The rise of distance learning enabled by technology could help address the massive shortage of teachers in India, allowing more democratic access to education. It could also catalyze the growth of the gig economy, permitting freelancers and gig workers to impart skills remotely to a much broader student base.
So, while schools and in-person training in complicated fields like surgical medicine, for example, cannot be entirely replaced by digital platforms, I do believe that cloud-based learning services will enhance the classroom experience, and make it more accessible to everyone.
DQ: What are some of the skills that technology professionals are looking to gain during this time?
Daisy: Fast-tracked by the current crisis, technology has become core to the new normal. With more and more people embracing digital platforms for everyday activities, the demand for cloud-delivered, scalable, secure, and simplified technology is rising. In this evolving landscape, there is a growing need to assess, and then reskill, upskill and train existing workforces in emerging technologies like AI, ML, robotics, data analytics, IoT, etc. As the threat landscape widens to the home and agile work and learning practices continue, cybersecurity skills are seeing demand, too.

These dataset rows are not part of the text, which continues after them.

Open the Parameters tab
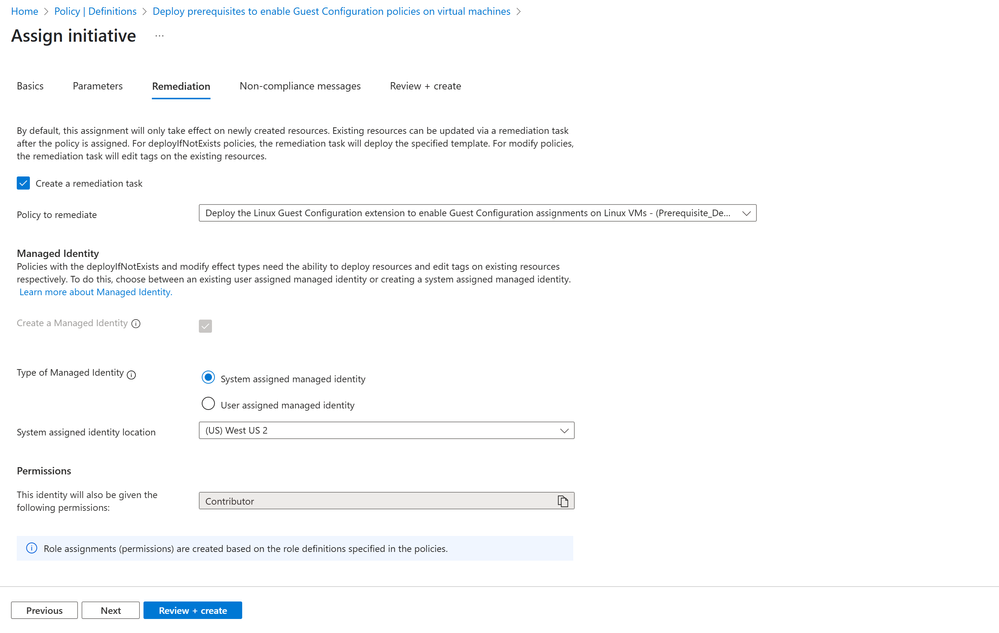Screen dimensions: 999x633 tap(97, 86)
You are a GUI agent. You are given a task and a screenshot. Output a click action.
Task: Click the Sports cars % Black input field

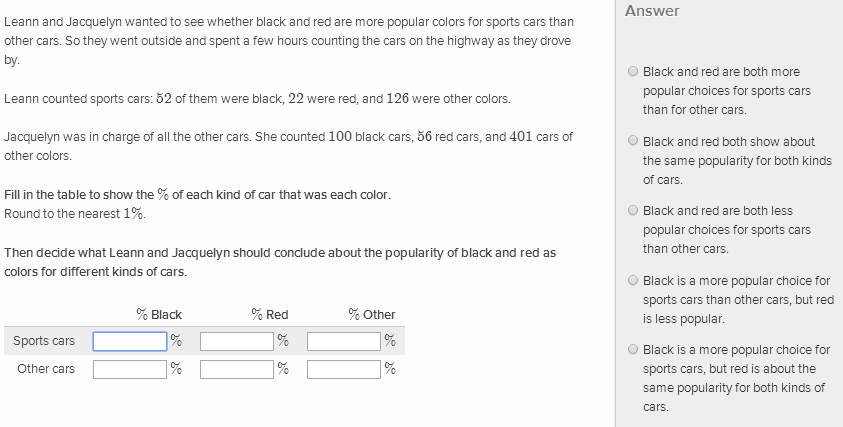[130, 341]
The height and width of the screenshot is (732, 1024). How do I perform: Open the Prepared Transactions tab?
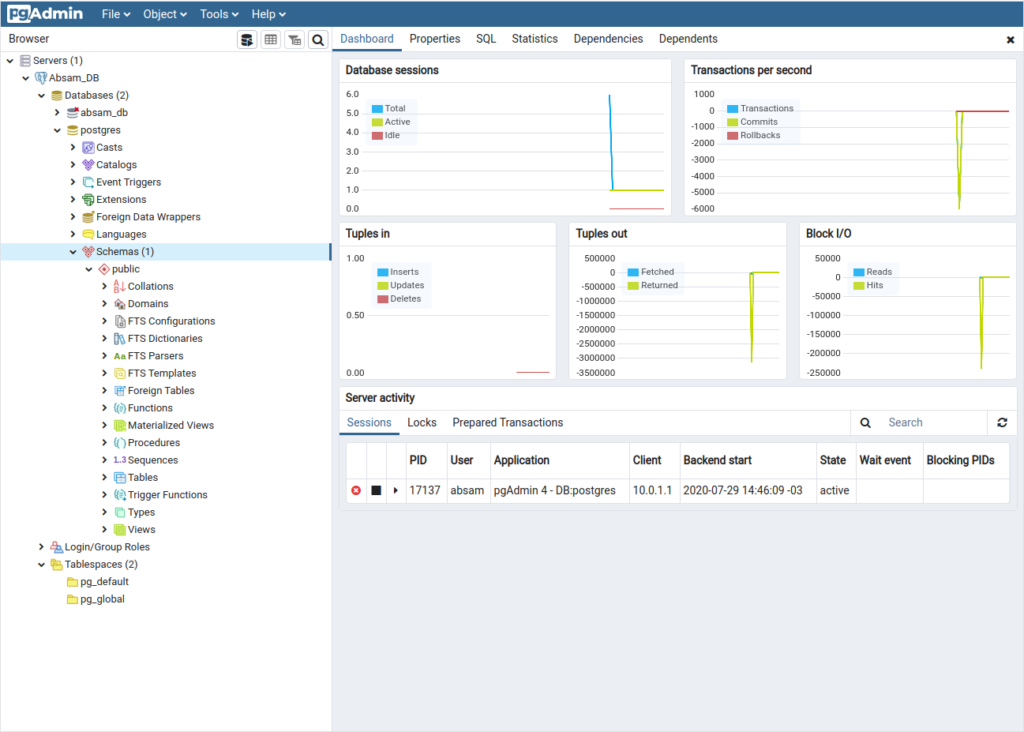point(507,423)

Additionally, as the preference for low-touch services and experiences increases, the craving for “real” will also build gradually, which means that demonstrable, “soft” skills like adaptability, resilience, teamwork, and the ability to communicate effectively in virtual, as well as physical environments will be paramount in the distance economy.
Lastly, as remote working becomes a norm, workplaces are becoming borderless. Professionals are, therefore, preparing for remote hiring, online networking alternatives and cross-cultural workspaces.
DQ: What are some of the trends in this space you expect will continue even after the crisis ends?
While this is a rapidly and continuously evolving situation, there are certain emerging trends that will determine the course of learning post-COVID-19.
The first is the adoption of blended learning at every level of education as well as skilling. With video becoming a pervasive force, and new-age technologies like AI and ML set to enhance online education, we can expect to see the emergence of hybrid learning models. These models will leverage digital platforms to reach a much wider base of students and augment the traditional classroom experience, allowing for more personalized and adaptive learning.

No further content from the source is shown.